READING TEXT:
☆ ☆ ☆ ☆ ☆ ☆ ☆

L. LAVOIE


L. LAVOIE
v.
PRESIDENT OF THE CANADA BORDER SERVICES AGENCY
Appeal No. AP-2012-055

Decision and reasons issued
Friday, September 6, 2013


TABLE OF CONTENTS


IN THE MATTER OF an appeal heard on August 6, 2013, pursuant to section 67 of the Customs Act, R.S.C. 1985 (2d Supp.), c. 1;

AND IN THE MATTER OF a decision of the President of the Canada Border Services Agency, dated October 16, 2012, with respect to a request for a further re-determination pursuant to subsection 60(4) of the Customs Act.

BETWEEN

L. LAVOIE Appellant

AND

THE PRESIDENT OF THE CANADA BORDER SERVICES AGENCY Respondent

DECISION

The appeal is dismissed.

Daniel Petit
Daniel Petit
Presiding Member

Dominique Laporte
Dominique Laporte
Secretary

Place of Hearing: Ottawa, Ontario
Date of Hearing: August 6, 2013

Tribunal Member: Daniel Petit, Presiding Member

Counsel for the Tribunal: Anja Grabundzija

Manager, Registrar Programs and Services: Michel Parent

Registrar Officer: Rosemary Hong

PARTICIPANTS:

Appellant  
L. Lavoie  
Respondent Counsel/Representative
President of the Canada Border Services Agency Luc Vaillancourt

Please address all communications to:

The Secretary
Canadian International Trade Tribunal
15th Floor
333 Laurier Avenue West
Ottawa, Ontario K1A 0G7

Telephone: 613-993-3595
Fax: 613-990-2439
E-mail:

STATEMENT OF REASONS

BACKGROUND

1. This is an appeal filed pursuant to subsection 67(1) of the Customs Act1 from a decision made on October 16, 2012, by the President of the Canada Border Services Agency (CBSA) pursuant to subsection 60(4).

☆ ☆ ☆ ☆ ☆ ☆ ☆

RECORDED INFORMATION:
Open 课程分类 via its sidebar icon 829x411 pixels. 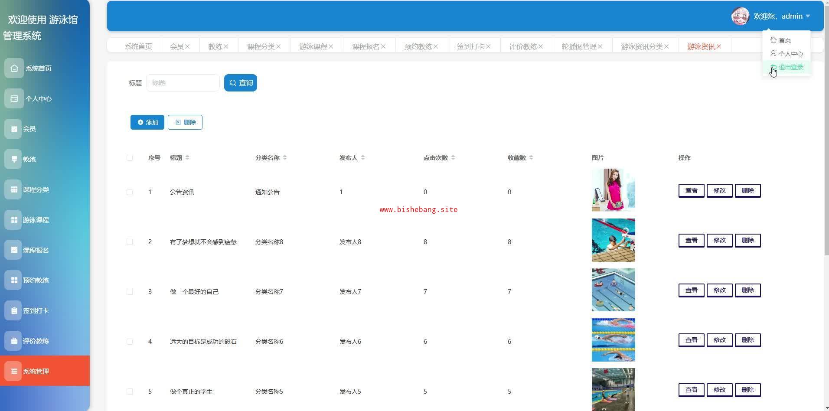14,189
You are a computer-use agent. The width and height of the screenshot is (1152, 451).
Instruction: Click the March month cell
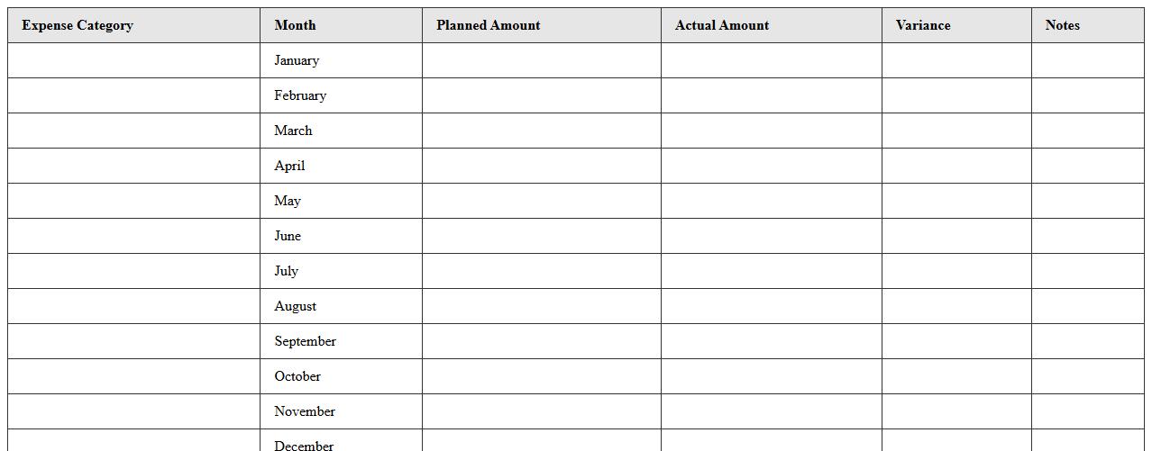tap(341, 131)
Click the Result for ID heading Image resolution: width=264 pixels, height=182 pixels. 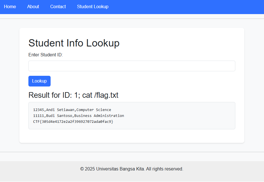(x=73, y=95)
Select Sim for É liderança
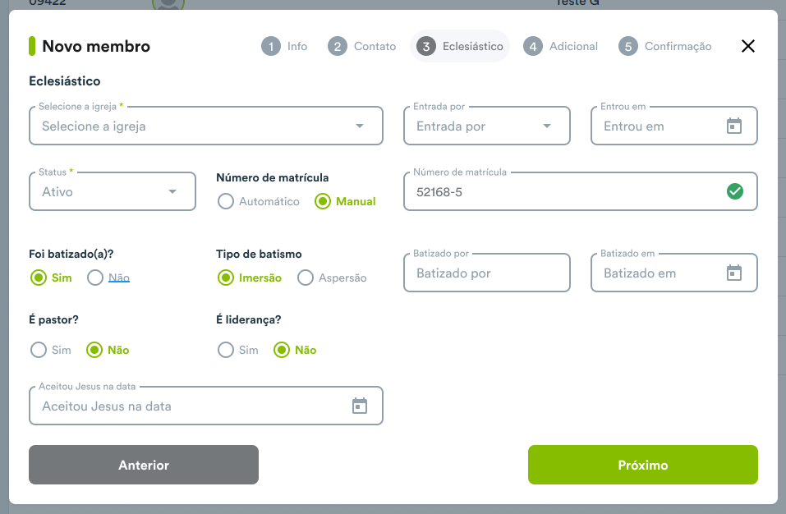786x514 pixels. [226, 350]
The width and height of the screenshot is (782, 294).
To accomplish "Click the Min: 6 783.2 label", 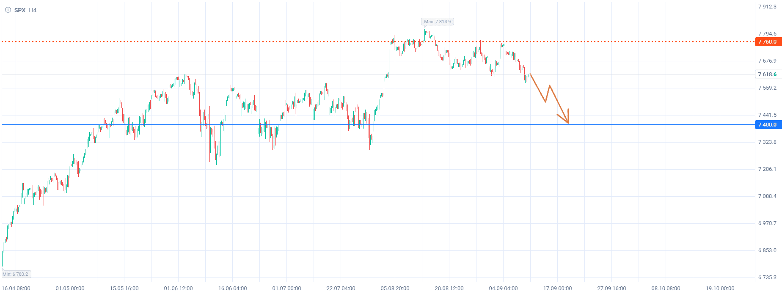I will pos(16,274).

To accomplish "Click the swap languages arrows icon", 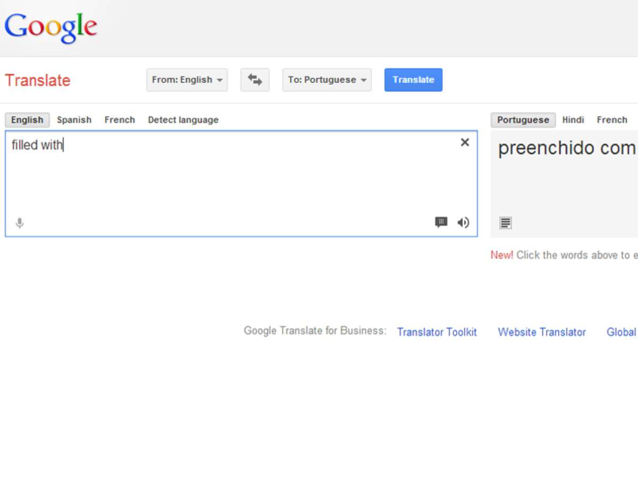I will 255,80.
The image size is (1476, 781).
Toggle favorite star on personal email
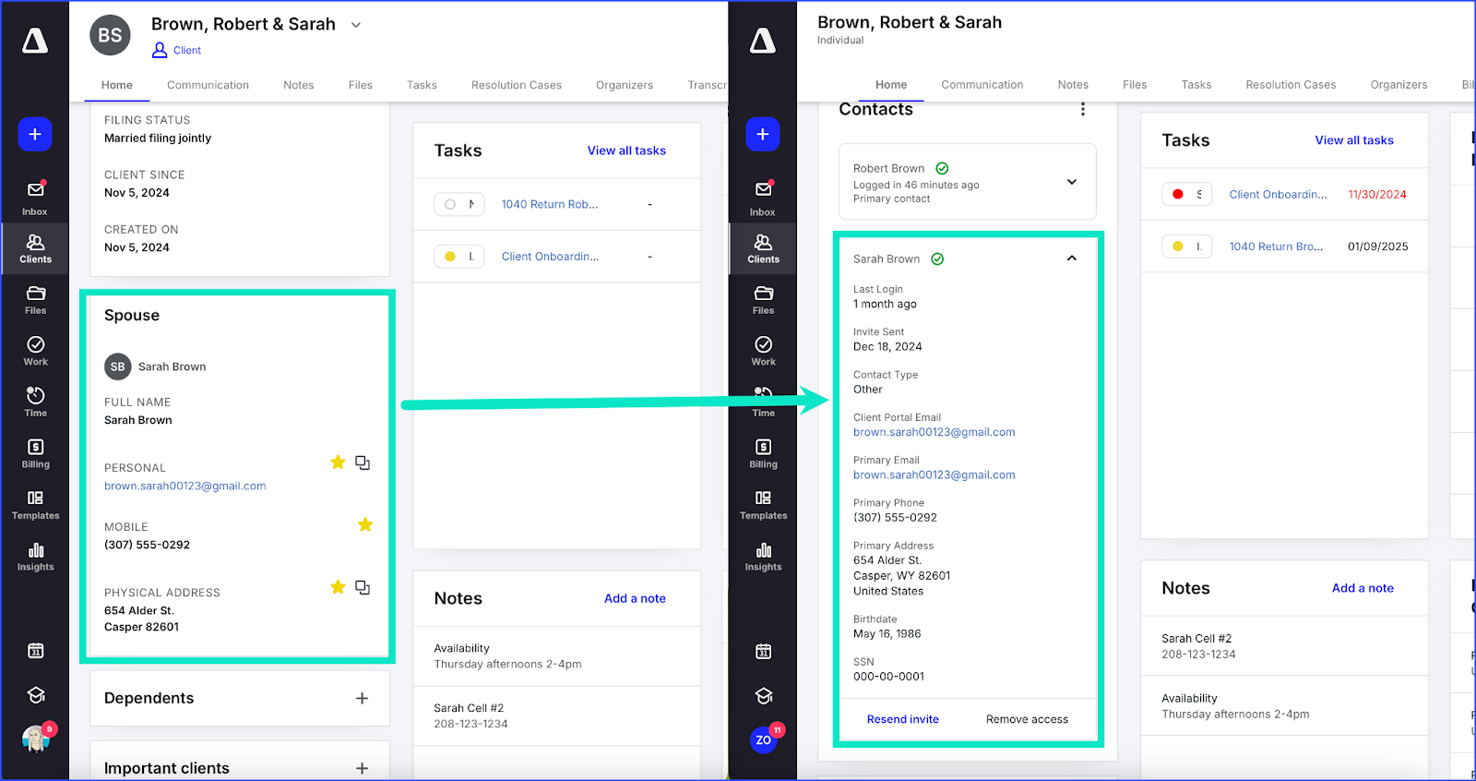[338, 463]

☆ ☆ ☆ ☆ ☆ ☆ ☆

EXERCISE GOAL:
Answer these from the tribunal decision:
(a) What date are the decision and reasons listed as issued?
(b) Who served as counsel for the Tribunal?
(c) What did the Tribunal decide about the appeal?

ANSWER TO THE TASK:
(a) Friday, September 6, 2013
(b) Anja Grabundzija
(c) The appeal is dismissed.